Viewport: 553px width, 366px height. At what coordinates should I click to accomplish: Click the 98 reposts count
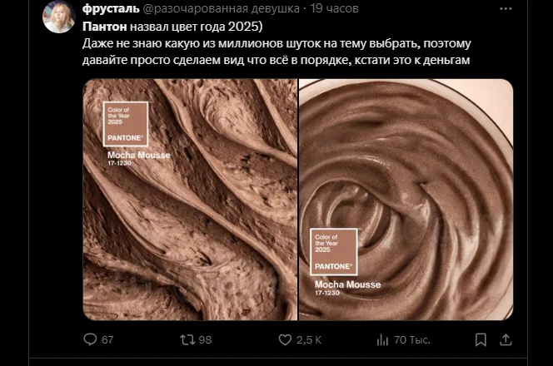point(205,339)
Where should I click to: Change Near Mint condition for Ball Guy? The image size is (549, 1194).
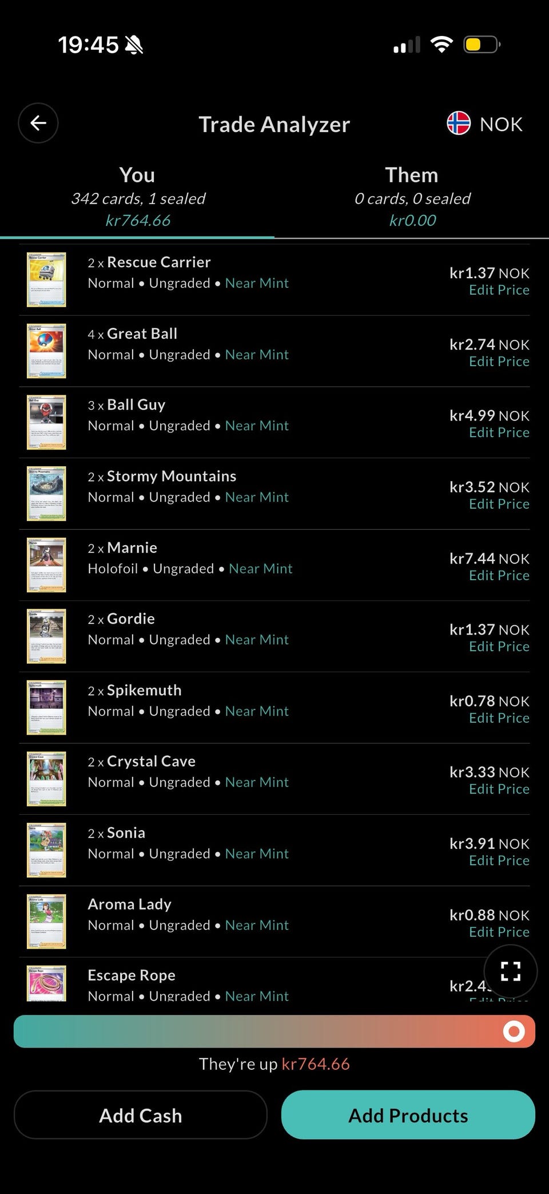(x=257, y=426)
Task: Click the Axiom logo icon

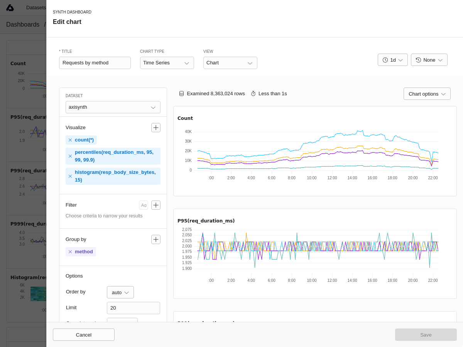Action: click(x=10, y=8)
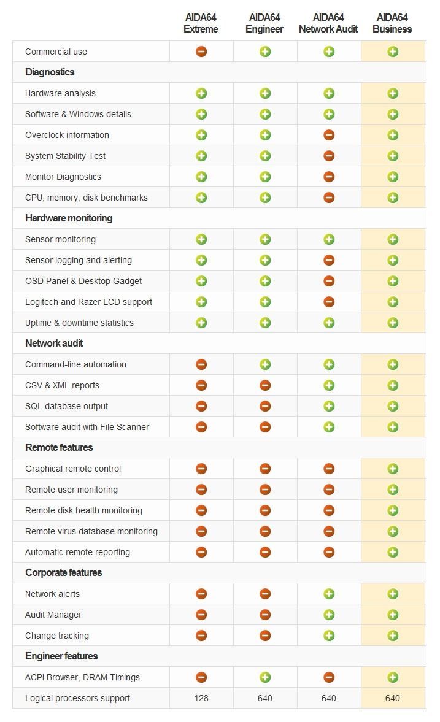Click the green plus for ACPI Browser under Engineer
Viewport: 440px width, 722px height.
(265, 677)
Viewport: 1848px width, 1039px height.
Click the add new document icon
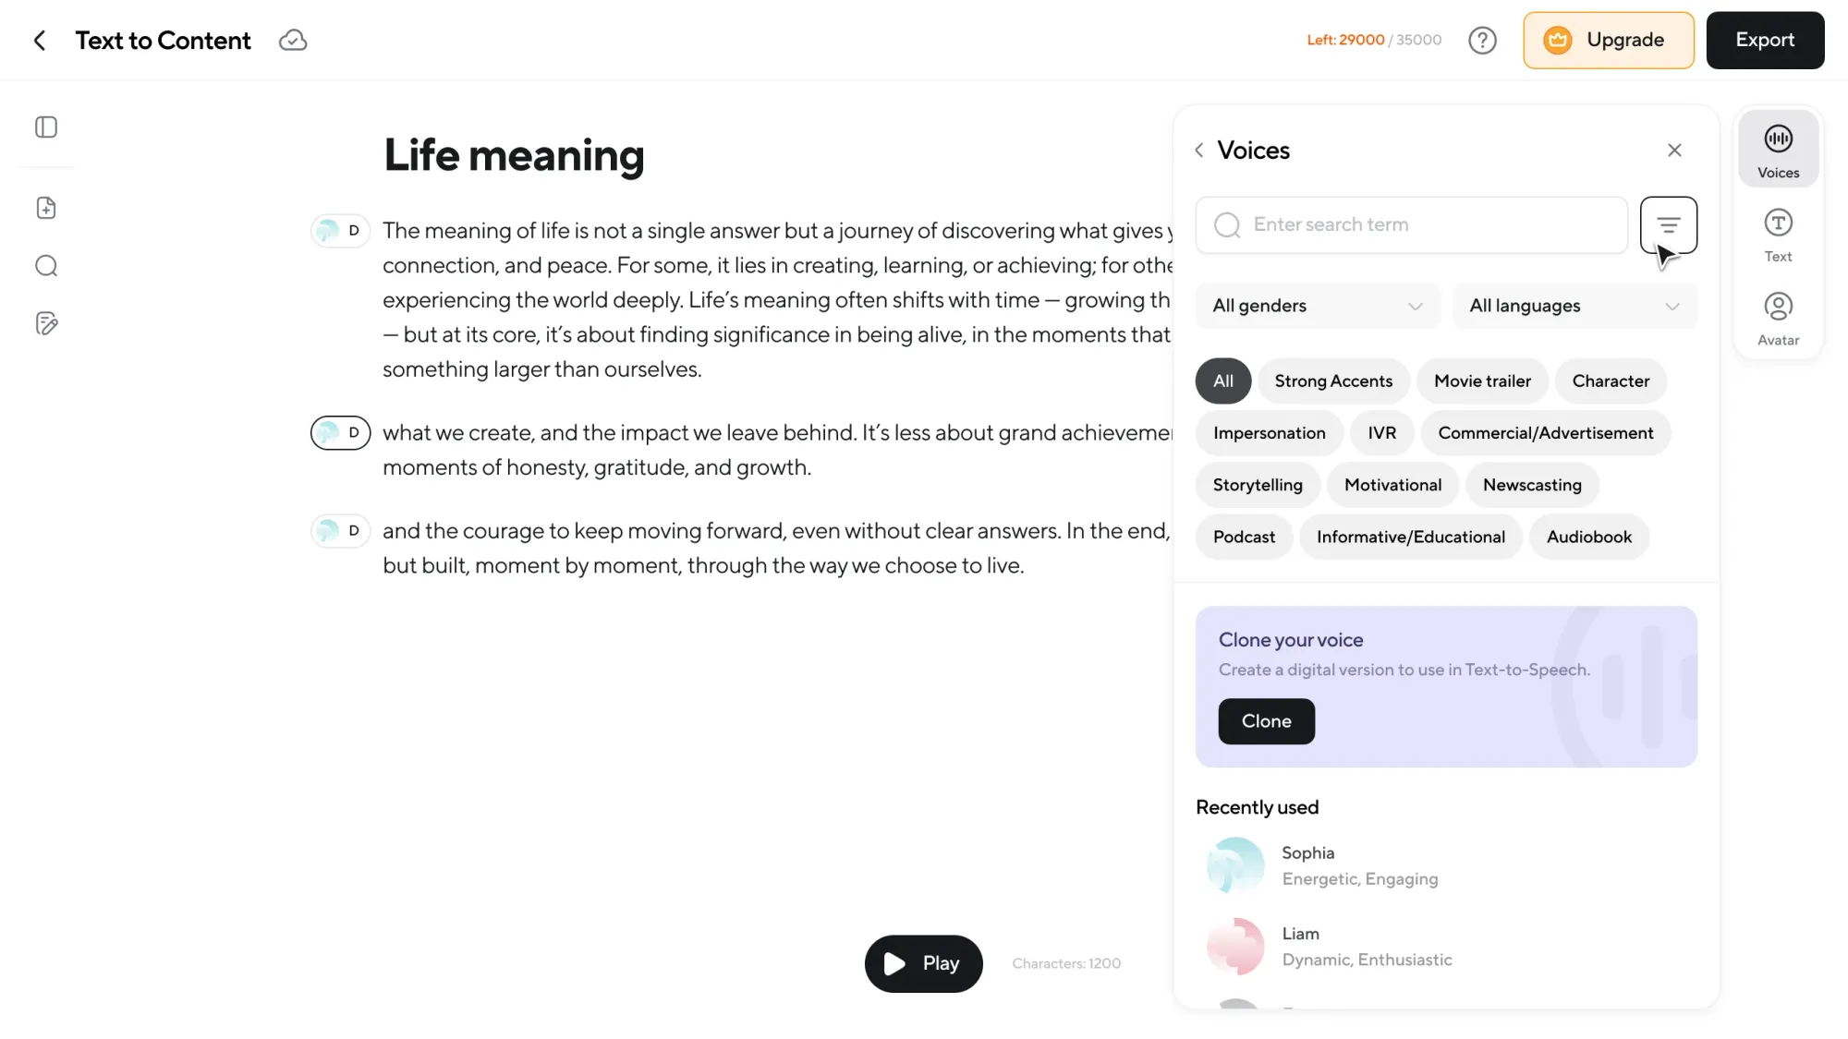[46, 208]
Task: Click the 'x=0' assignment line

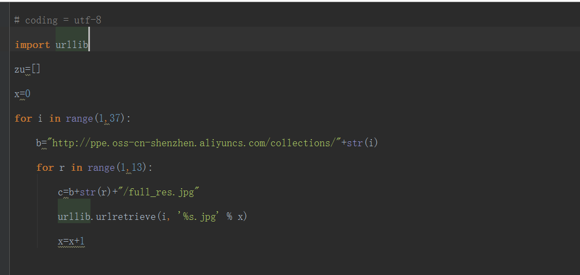Action: [x=22, y=94]

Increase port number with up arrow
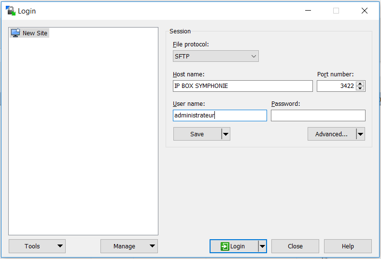point(360,84)
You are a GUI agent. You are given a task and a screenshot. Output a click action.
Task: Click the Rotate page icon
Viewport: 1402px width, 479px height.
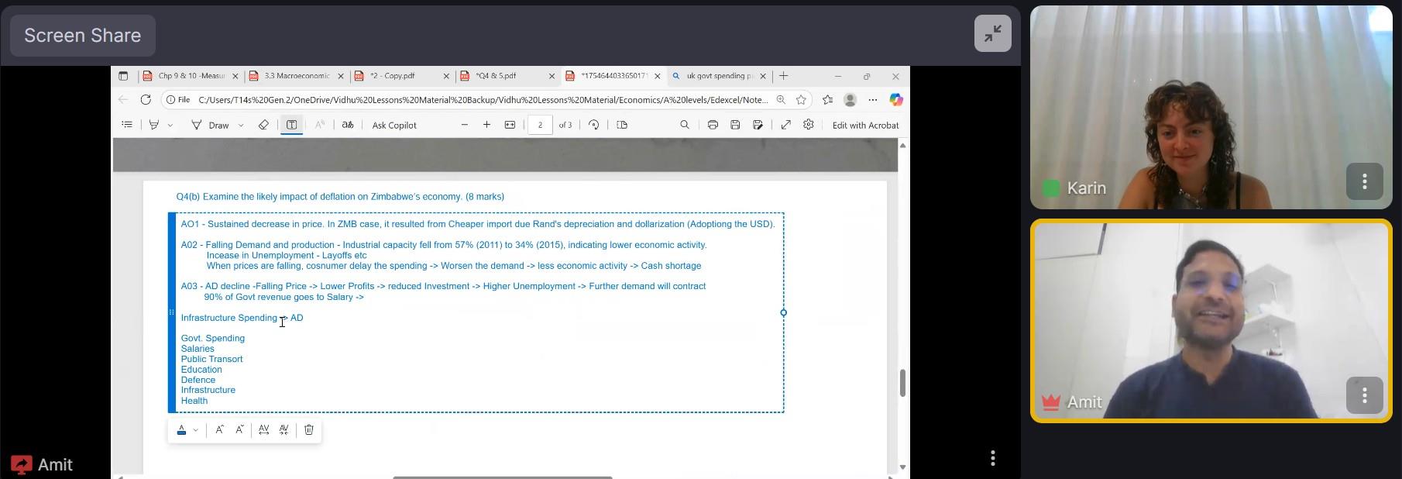(x=593, y=125)
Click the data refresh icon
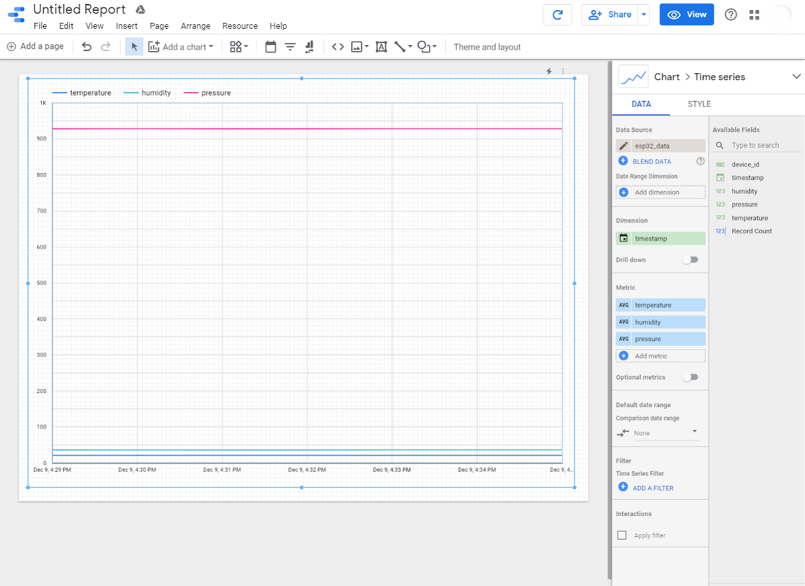Viewport: 805px width, 586px height. coord(557,14)
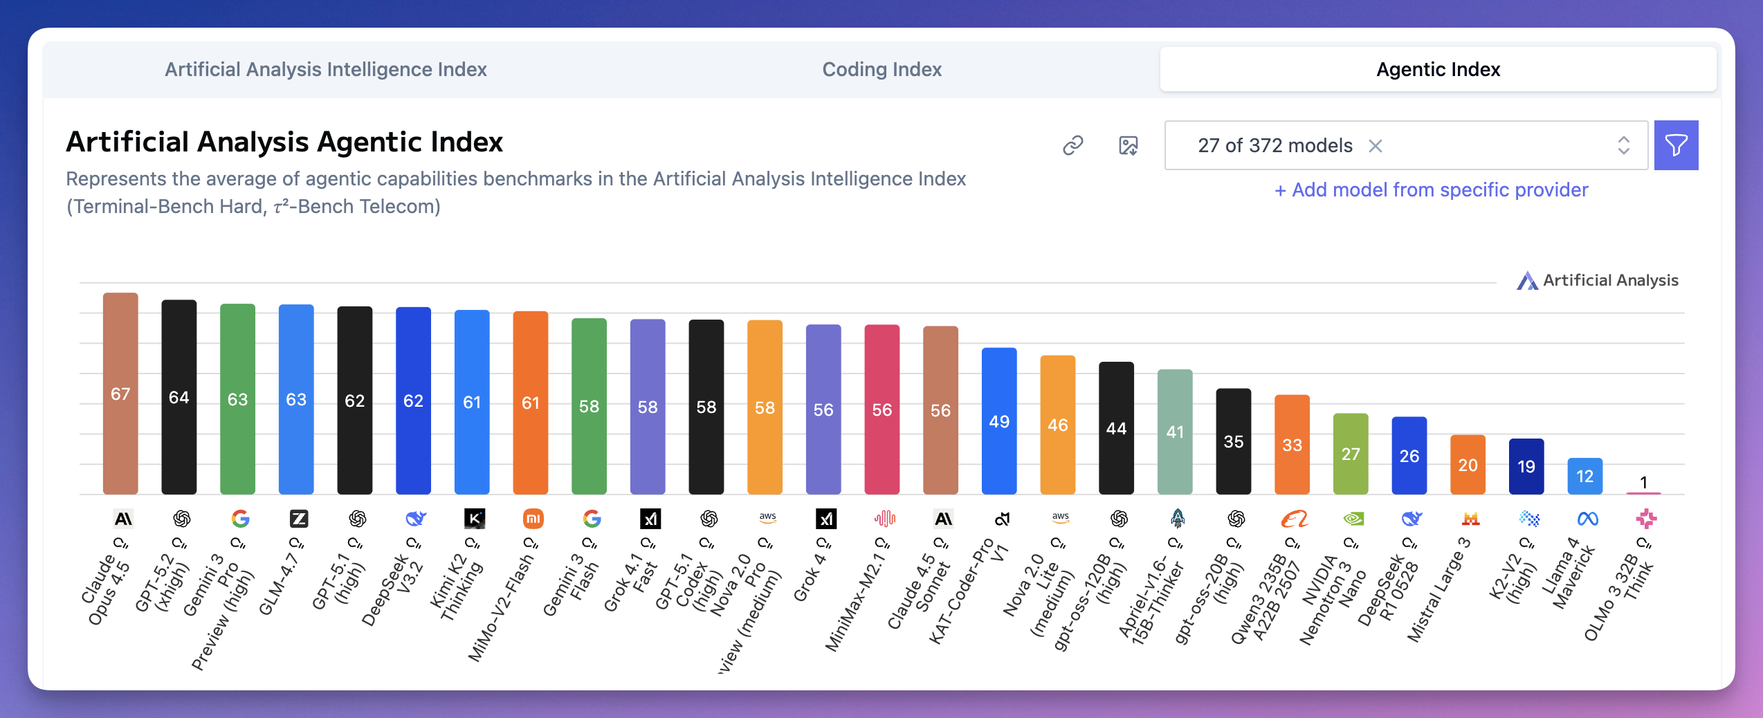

----------

*WHAT NEEDS TO BE DONE:*
Without reproducing any picture, repeat exactly the lines from the one containing "Where should I" through the last line of the material above, both ends included.

*REPLY TO THE TASK:*
Where should I click to: Change Near Mint condition for Ball Guy? The image size is (549, 1194).
(x=257, y=426)
Task: Click the Axiom logo icon

Action: click(x=10, y=8)
Click the green plus for ACPI Browser under Engineer
Viewport: 440px width, 722px height.
(265, 677)
Viewport: 1848px width, 1039px height.
Click the add new document icon
[46, 208]
Task: Click the 'x=0' assignment line

Action: [x=22, y=94]

Increase port number with up arrow
point(360,84)
You are a GUI agent. You are given a task and a screenshot. Output a click action.
Task: Click the Rotate page icon
Viewport: 1402px width, 479px height.
(x=593, y=125)
Click the data refresh icon
Viewport: 805px width, 586px height. coord(557,14)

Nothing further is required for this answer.